# paint repair



## Pedro.Malheiro (Mar 18, 2011)

Hi everyone.

I Have one question about paint repairs.

When I wanto to repair a scratch or a stone chip with a repair kit that got paint and laquer, should I fill all the stone chip or the scratch with the paint color and then a little of laquer, or should I just paint a little and then fill with the laquer?

some example










and then polish
thx


----------



## masammut (Jul 13, 2011)

I would like to know too - My touch up paint has been sitting in the garage for 6 months while I've been trying to figure it out


----------



## moosh (May 8, 2011)

No2 guys :thumb:


----------



## CleanCar99 (Dec 30, 2011)

Is there a guide for this anywhere? I too need to go this. I've read about sanding and polishing after, but dont know how to sand.


----------



## Andyb0127 (Jan 16, 2011)

You need to use number two.

You first need to touch it in with the colour first, but be cautious as some colours do not cover as well, if this is the case leave it to dry then touch it in again with some more colour, leave this to dry for as long as possible, preferably over night, using something like a tooth pick to touch it in.

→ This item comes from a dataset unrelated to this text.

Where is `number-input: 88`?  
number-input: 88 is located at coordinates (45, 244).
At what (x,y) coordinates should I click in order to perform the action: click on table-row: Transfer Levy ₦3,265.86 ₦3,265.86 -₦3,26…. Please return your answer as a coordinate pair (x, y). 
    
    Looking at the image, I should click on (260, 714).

Then you need to apply laquer over it, touch it in with laquer, then leave it a couple of hours, then apply some laquer, this will give you a nice build of laquer. Now you need to leave it for at least a week to dry properly.

To polish, you will need to flat the areas with p3000 being very gentle and taking your time is also advise using a rubber block to wet flat them with, this will make sure it's a nice even flat finish, then once your happy with it, you can now start to polish it with your preferred compound/polish and hopefully you will be happy with the results.


----------